## Problem statement
Transcribe the passage of the blog post on writing and angst, starting with "Several people suggested" and going on through "people’s mental health.".

## Page excerpt
********************
J.A. Stinger

Words Can Inspire The World

No, You Don’t Have to Have Angst to Be a Good Writer

Not too long ago in one of my writer online groups, someone said they were feeling a lot of anxiety about their novel-in-progress, and they asked other people if they sometimes felt the same way. Plenty of people said yes, they did.

It’s good for writers to know they’re not the only ones. But then, the conversation took a disturbing turn.

Several people suggested that angst was necessary to writing — that, in fact, if you didn’t feel angst, you weren’t challenging yourself as a writer, and frankly, you weren’t producing good work.

This is possibly the worst writing advice I have ever heard, and what’s more, I think it’s dangerous to people’s mental health.

Angst is an occupational hazard of writing, but that doesn’t make it necessary or desirable. It’s like saying you’re a poor runner if you don’t suffer knee injuries.

In my long career as a creative professional, I have never seen people’s performance improve because they were freaked out. It’s exactly the opposite. When people are terrified of failure, they make more mistakes, they give less convincing presentations, their creative work falls flat… or they are simply unable to work at all, because their brains lock up. I think of Dune — fear really is the mind killer.
********************
## Pointing records for text and elements
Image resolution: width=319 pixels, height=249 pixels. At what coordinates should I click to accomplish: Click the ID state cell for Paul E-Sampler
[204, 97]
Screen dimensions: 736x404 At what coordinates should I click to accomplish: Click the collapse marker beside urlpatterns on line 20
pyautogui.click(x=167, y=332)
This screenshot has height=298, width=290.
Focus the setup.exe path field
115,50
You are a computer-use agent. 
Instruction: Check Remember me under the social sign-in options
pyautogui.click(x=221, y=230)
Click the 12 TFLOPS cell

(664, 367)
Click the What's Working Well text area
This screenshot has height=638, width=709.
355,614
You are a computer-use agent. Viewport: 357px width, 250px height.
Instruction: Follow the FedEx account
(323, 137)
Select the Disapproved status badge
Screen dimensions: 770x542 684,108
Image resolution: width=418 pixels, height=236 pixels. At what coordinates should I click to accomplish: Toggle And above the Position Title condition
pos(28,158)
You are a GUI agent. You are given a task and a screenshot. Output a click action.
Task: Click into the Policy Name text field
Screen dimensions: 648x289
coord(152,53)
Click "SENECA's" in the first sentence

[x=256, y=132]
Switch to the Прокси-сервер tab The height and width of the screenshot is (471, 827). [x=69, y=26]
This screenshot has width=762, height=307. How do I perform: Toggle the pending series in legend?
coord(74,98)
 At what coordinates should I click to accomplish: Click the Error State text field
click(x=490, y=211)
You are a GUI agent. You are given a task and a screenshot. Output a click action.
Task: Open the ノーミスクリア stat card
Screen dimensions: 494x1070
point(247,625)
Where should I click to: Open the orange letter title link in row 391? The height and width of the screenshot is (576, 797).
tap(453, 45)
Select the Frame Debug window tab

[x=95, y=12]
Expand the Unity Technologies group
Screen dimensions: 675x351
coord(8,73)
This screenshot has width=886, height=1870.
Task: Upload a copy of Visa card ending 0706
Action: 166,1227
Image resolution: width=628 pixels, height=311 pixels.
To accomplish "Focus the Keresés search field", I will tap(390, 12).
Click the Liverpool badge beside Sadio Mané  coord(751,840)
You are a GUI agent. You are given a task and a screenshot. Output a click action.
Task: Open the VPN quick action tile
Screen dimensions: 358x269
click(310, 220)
********************
## Complete answer
Several people suggested that angst was necessary to writing — that, in fact, if you didn’t feel angst, you weren’t challenging yourself as a writer, and frankly, you weren’t producing good work.

This is possibly the worst writing advice I have ever heard, and what’s more, I think it’s dangerous to people’s mental health.